Every character was fascinating. Every bit of dialogue needed to be heard. Not one moment of screen time was wasted. The Hour spun stunning interwoven tales of ambition, corruption, intrigue, romance, and grief–one big arc for each season. It was most beautiful to look at: rich, deep, and dark in color, but never muddy or dim. The visual composition was impeccable. Television doesn’t get any better.
Since its recent cancellation, I have been muttering about the criminality of taking something this good off the air before its planned run is over. The creators had planned three of these six-show seasons; now, it’s ending at two. The BBC stated, ” We love the show, but have to make hard choices to bring new shows through.”
What they bring through in its place might well be more popular, but it is unlikely to be anywhere near as good.
And it ended on something of a season cliffhanger, as we don’t know for sure if Freddie survives his injuries, although it is a pretty sure bet that he does. I can’t imagine the writers killing him off; he’s too central a character.
Sad, sad, sad.
On the other hand, I would rather have a show taken off too soon than to stay on too long. Those that stay on too long are like a favorite restaurant that changes ownership, like a Mexican place my husband and I went to years ago. We went one evening, and the name had changed. Same menu, and no change in decor. We even recognized most of the employees. The manager assured us everything was exactly the same. But when our meals arrived, I wanted to stand and shout, “NO! This is not the same food! You have used canned refried beans! Did you not think we could tell the difference!??”

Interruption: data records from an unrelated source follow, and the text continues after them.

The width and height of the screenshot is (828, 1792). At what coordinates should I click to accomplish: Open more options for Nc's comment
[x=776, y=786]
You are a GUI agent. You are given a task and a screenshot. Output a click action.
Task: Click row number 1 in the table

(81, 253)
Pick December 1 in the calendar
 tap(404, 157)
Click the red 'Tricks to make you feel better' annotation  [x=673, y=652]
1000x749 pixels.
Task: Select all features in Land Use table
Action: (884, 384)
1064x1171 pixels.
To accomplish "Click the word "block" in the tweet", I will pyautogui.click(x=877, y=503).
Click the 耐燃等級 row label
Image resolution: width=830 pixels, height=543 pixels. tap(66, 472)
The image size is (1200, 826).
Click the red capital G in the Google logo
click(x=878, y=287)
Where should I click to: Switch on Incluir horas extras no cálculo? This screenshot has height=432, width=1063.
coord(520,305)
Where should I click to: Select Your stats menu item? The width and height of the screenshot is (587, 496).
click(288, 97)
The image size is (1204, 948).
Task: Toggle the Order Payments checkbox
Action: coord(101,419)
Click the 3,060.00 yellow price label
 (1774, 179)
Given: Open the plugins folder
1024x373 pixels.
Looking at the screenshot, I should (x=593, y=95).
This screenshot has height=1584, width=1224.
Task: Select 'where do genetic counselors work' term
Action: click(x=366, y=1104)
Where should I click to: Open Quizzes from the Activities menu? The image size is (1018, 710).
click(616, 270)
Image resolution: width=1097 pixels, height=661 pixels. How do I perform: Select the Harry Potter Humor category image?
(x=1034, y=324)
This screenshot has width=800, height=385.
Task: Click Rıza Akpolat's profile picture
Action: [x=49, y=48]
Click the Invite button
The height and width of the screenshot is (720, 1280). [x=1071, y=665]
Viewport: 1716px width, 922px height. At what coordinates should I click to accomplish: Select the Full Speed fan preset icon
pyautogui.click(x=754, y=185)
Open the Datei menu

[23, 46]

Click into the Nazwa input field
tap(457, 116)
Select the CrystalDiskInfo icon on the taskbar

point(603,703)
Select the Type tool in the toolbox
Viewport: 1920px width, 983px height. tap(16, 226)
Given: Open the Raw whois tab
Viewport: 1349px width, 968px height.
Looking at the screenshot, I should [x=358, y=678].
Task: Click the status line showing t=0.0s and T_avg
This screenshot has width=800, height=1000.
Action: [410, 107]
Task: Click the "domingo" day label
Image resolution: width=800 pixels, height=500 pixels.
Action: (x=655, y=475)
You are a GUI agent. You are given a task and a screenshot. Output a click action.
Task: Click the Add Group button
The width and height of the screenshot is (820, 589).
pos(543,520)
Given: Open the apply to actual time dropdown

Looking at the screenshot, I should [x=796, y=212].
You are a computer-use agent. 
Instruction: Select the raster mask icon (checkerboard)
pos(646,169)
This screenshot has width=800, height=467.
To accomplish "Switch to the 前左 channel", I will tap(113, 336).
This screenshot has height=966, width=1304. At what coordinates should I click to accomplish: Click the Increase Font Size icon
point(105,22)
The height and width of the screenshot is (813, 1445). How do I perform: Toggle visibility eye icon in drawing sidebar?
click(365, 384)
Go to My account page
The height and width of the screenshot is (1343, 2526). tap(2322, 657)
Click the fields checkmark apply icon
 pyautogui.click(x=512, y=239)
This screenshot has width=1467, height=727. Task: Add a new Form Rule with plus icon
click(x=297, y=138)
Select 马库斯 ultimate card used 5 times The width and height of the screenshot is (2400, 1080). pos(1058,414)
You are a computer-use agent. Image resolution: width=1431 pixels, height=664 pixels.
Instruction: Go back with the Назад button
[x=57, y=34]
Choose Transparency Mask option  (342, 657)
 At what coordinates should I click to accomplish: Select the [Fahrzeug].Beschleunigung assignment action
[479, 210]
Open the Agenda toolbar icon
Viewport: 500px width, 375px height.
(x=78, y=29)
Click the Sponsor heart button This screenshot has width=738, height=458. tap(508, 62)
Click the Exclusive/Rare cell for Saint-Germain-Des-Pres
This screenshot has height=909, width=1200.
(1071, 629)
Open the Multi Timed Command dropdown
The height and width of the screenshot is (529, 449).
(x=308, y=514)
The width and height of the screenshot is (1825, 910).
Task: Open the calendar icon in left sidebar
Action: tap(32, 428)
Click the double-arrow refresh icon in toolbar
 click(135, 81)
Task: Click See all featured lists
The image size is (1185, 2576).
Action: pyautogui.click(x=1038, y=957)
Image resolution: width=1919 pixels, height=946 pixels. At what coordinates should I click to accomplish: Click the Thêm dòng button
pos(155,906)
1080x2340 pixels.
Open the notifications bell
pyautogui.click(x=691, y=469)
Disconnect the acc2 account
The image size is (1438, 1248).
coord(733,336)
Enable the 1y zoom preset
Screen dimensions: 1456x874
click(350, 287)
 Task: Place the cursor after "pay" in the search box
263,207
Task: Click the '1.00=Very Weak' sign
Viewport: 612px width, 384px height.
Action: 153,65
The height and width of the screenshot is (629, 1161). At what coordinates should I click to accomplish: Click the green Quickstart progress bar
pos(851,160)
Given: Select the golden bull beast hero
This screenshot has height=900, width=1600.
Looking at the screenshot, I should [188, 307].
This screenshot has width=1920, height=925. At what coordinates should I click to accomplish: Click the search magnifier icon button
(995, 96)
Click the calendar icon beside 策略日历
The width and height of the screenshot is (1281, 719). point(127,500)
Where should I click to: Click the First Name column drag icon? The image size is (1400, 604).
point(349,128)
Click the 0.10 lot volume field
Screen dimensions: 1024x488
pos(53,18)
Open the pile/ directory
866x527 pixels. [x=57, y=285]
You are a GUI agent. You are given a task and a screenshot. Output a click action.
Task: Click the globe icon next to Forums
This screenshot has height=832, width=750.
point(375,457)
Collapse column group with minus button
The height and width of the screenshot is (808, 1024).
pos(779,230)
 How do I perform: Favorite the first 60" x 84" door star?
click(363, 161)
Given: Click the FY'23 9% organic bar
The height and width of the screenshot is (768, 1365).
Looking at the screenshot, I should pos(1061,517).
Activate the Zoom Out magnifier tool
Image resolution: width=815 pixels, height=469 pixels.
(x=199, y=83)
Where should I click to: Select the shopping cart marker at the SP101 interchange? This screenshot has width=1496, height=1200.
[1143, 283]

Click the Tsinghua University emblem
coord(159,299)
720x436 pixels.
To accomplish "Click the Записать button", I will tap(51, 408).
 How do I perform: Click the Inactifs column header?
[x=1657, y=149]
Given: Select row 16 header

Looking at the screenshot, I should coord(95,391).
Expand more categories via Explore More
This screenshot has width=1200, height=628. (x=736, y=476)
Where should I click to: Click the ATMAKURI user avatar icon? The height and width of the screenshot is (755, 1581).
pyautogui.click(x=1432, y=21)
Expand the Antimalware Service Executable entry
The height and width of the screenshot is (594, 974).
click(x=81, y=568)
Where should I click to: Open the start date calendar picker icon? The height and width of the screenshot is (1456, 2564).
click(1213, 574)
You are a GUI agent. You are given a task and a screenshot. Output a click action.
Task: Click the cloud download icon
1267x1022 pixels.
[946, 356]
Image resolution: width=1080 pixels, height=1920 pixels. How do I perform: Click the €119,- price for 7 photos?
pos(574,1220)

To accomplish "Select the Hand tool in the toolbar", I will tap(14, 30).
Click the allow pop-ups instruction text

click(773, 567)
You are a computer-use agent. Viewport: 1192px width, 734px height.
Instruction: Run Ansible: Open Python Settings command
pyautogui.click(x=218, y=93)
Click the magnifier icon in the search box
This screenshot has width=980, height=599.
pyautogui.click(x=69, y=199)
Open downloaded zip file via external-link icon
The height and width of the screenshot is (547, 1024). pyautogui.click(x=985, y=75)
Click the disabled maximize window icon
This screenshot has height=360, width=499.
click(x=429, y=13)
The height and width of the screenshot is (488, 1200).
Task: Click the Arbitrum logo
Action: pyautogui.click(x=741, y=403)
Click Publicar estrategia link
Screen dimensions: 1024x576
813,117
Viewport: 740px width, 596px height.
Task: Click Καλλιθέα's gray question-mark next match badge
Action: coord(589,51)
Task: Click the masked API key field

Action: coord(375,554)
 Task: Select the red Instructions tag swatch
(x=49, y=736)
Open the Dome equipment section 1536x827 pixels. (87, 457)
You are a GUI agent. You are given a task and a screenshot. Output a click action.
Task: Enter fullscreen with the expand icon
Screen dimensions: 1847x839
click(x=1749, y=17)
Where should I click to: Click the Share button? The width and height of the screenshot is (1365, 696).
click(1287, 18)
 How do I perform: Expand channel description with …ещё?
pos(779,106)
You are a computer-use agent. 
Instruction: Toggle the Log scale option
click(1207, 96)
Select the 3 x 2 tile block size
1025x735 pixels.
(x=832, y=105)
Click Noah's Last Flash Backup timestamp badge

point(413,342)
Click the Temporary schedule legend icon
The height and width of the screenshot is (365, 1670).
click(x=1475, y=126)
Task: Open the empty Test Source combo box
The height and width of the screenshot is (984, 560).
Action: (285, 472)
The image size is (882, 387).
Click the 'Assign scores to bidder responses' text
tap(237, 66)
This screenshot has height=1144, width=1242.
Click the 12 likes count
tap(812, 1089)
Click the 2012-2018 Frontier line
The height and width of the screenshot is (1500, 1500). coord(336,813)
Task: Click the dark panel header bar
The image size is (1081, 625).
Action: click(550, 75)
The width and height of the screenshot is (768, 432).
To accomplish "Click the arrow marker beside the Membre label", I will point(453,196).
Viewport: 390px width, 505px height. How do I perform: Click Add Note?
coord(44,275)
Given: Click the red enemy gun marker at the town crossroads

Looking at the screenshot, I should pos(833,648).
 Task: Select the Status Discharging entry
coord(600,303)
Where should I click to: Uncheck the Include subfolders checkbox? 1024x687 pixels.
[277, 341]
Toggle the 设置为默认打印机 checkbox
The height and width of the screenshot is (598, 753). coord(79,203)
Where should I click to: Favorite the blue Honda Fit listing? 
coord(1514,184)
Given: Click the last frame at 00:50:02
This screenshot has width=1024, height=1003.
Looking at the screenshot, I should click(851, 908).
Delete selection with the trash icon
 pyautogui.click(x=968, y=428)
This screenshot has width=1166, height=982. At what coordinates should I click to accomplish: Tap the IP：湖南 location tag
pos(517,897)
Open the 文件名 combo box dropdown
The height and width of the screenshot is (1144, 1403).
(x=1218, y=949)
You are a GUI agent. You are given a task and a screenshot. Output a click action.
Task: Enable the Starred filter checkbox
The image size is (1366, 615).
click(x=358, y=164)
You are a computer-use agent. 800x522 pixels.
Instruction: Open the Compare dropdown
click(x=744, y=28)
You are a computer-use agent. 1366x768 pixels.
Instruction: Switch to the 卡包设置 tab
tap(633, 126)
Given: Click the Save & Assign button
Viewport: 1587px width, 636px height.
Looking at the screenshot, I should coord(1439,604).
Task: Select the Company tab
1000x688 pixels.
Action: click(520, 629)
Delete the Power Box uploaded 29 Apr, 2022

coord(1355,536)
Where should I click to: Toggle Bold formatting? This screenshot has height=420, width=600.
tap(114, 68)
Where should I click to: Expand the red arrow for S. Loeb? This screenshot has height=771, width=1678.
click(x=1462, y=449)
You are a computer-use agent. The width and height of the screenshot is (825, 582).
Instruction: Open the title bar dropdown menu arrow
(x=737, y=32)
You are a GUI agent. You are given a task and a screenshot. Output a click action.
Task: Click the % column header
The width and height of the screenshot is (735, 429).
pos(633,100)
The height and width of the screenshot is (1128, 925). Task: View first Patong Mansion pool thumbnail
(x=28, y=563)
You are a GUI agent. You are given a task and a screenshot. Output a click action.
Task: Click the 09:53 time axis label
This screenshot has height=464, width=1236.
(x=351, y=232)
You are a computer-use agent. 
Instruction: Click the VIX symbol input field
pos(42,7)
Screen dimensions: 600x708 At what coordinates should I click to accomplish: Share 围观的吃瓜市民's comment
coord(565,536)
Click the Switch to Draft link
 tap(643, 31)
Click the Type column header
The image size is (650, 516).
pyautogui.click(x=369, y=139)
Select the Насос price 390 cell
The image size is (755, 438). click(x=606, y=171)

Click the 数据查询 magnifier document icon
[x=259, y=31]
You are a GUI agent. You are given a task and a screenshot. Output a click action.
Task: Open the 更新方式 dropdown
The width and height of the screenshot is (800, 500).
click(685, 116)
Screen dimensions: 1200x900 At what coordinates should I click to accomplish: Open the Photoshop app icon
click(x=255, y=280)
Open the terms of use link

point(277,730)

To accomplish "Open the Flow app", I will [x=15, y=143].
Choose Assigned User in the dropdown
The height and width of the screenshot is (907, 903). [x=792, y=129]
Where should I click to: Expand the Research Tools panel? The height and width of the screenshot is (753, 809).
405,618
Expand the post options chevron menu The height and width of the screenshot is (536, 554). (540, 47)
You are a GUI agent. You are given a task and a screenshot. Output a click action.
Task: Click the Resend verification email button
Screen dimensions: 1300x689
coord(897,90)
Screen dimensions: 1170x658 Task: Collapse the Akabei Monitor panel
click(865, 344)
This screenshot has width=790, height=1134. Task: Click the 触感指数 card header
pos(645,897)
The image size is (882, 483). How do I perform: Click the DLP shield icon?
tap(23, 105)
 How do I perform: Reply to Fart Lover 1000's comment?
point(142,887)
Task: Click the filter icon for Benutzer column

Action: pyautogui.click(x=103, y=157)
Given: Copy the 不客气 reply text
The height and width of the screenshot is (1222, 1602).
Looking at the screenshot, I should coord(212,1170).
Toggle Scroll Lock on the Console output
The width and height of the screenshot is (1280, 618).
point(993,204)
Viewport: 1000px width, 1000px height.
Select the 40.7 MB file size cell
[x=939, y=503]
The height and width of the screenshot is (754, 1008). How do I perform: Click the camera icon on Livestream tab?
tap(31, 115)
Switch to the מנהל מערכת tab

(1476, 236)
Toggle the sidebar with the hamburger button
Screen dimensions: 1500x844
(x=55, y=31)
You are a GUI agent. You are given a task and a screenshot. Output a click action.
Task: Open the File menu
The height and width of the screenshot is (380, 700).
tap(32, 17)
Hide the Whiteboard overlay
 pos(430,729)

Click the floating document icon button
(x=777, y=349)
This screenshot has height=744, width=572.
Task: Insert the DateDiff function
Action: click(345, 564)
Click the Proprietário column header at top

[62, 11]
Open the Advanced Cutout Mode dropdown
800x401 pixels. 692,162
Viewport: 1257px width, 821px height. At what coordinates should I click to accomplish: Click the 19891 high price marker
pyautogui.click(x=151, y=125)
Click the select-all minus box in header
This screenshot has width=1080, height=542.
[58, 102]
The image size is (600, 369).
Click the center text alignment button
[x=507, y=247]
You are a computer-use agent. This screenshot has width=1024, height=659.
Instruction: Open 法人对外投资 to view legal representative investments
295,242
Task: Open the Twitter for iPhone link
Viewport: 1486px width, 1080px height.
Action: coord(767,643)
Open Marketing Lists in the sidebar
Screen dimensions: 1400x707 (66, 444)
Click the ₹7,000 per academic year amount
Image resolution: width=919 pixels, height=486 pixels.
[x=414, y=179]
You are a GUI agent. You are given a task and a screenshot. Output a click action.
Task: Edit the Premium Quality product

House was canned refried beans at the end. So was the American version of The Office (although I did not watch it all the way till the end). I could name many others, and so could you. And that canned taste lingers. Sadly, a tinny taste will taint my memory of the entire series. The early best efforts are poisoned by mediocrity at the end.
Ending a series is an art. Some of my favorite final episodes were of Seinfeld, The Sopranos, and Six Feet Under, although the latter certainly had its wobbly moments toward the end of its run. I’m looking forward to a good ending for Breaking Bad, for Mad Men, and for The Good Wife, when they’re done. Every great series deserves a great ending. I wish The Hour could have had theirs.